# How do you find the equation of a circle with Center (-2, 1), radius = 4?

Jun 7, 2018

${\left(x + 2\right)}^{2} + {\left(y - 1\right)}^{2} = 16$

#### Explanation:

The equation of a circle is based mainly off the Pythagorean Theorem, ${a}^{2} + {b}^{2} = {c}^{2}$.

In the case of a circle, the equation restricts the potential $x$ and $y$ values of points that satisfy the equation to ones which have the same $c$ value, or are the same distance from the center.

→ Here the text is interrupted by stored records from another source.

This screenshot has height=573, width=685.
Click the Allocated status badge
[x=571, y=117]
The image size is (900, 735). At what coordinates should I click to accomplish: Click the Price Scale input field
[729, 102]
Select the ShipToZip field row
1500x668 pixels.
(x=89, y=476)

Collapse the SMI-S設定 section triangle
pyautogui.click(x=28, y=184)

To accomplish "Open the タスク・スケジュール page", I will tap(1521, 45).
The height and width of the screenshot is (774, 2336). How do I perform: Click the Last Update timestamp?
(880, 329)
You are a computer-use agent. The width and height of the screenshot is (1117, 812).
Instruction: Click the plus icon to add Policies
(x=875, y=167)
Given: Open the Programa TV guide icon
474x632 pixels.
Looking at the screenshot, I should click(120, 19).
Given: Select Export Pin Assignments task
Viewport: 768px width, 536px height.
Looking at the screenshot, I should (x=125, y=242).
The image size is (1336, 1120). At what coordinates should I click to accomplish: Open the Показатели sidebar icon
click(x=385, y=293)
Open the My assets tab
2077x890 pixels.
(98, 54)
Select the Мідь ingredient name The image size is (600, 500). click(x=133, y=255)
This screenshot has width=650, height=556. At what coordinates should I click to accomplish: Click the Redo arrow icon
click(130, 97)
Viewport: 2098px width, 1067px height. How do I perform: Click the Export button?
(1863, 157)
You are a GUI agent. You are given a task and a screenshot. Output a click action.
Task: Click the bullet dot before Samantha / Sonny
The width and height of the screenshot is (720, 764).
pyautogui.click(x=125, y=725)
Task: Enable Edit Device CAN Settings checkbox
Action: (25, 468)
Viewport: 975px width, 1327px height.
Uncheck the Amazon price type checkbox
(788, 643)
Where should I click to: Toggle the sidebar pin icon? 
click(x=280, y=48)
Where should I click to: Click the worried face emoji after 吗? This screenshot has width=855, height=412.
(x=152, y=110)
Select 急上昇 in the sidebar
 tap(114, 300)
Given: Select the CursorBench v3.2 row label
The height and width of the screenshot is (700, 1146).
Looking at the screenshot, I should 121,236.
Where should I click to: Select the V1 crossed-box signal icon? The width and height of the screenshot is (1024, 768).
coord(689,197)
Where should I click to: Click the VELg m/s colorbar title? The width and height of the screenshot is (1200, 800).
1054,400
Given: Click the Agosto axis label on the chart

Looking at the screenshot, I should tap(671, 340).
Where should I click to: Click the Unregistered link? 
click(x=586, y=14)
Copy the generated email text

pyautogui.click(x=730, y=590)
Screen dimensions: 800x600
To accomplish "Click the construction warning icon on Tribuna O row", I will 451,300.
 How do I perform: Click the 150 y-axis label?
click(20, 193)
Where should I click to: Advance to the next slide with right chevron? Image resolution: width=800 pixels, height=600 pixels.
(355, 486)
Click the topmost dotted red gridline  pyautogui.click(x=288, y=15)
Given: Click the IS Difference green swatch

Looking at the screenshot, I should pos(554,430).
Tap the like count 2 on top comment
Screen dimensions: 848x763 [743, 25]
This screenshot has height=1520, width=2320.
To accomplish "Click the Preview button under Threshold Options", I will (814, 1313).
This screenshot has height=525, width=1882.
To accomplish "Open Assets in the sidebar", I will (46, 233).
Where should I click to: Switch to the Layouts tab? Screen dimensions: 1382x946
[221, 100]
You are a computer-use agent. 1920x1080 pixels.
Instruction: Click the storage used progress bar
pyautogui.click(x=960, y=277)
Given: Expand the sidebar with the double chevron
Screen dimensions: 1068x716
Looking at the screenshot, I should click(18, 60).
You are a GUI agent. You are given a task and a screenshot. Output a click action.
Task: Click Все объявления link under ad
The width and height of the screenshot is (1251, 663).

The general form of the equation of a circle is

${\left(x - h\right)}^{2} + {\left(y - k\right)}^{2} = {r}^{2}$

Where $\left(h , k\right)$ is the center of the circle, and
$r$ is the radius of the circle.

If you look closely, you can see that any point that is $r$ units away from the center of the circle would satisfy the equation, through the same property utilized in the Pythagorean Theorem.

If you plug in the point given and the radius given, you get

${\left(x - \left(- 2\right)\right)}^{2} + {\left(y - 1\right)}^{2} = {4}^{2}$ or
${\left(x + 2\right)}^{2} + {\left(y - 1\right)}^{2} = 16$